Significantly, PepMLM bypasses the requirement for structural information, a common dependency in previous methods such as those utilizing AlphaFold or RFDiffusion. PepMLM leverages span masking to train the ESM-2 model, using the masked LLMing (MLM) objective to generate specific peptide binders when conditioned on target protein sequences.

Results and Comparative Performance

The performance of PepMLM is validated through in silico and experimental methods. PepMLM shows competitive perplexity scores, often lower than those from RFDiffusion, and its binders demonstrate high stability and affinity, evidenced by co-folding metrics like ipTM and pLDDT from AlphaFold-Multimer.

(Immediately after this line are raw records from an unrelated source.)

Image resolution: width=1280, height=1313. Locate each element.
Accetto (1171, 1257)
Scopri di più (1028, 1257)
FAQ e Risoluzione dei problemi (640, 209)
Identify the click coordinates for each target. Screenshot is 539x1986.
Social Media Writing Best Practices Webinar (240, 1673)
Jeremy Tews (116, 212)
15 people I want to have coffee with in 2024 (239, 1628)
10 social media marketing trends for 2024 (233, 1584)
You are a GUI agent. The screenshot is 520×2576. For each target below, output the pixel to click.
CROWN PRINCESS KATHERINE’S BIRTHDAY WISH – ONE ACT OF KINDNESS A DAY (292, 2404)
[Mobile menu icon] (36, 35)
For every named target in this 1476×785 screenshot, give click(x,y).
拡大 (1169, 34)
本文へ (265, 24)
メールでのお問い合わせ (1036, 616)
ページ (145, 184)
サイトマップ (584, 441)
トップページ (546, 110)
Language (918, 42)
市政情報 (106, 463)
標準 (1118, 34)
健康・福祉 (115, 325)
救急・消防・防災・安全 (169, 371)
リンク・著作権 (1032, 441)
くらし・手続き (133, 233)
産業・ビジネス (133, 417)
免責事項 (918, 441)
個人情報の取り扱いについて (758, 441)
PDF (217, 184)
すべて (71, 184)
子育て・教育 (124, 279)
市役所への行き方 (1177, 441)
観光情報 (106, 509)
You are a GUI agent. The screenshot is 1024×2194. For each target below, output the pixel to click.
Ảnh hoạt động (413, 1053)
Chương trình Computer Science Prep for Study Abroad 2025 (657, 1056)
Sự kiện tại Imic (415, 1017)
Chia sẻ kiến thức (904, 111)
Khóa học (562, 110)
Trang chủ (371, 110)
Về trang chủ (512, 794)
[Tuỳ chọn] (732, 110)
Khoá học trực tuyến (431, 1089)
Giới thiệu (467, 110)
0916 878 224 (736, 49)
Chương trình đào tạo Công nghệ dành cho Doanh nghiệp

The in vitro results highlight PepMLM's efficacy, particularly in generating peptide binders fused to E3 ubiquitin ligase domains, leading to significant degradation of problematic proteins such as those driving Huntington's disease and viral phosphoproteins from dangerous and pandemic-potential viruses. This establishes PepMLM's practical utility in proteome modification.

Implications and Future Directions

PepMLM's approach unlocks new avenues in therapeutic design against conformationally diverse protein targets. By not requiring structural information, it simplifies the generation pathway, accelerating therapeutic research and development timelines. Future iterations of PepMLM could focus on increasing model size and reducing resource costs, improving hit rates, and integrating high-throughput screening for feedback-based model refinement.

Further enhancement could involve retraining the model to account for post-translational modifications and exploring potential stabilizing modifications of the generated peptide binders, increasing their therapeutic viability. Ultimately, the scalability and adaptability of PepMLM suggest a trajectory towards a CRISPR-like, programmable system for protein targeting and therapeutic generation.

In summary, PepMLM marks a significant advancement in the field of therapeutic peptide design, offering a versatile and powerful toolset for addressing the challenge of targeting previously "undruggable" proteins. Its capacity to operate independently of structural data sets it apart from current methodologies, providing a promising direction for future research in drug development and protein engineering.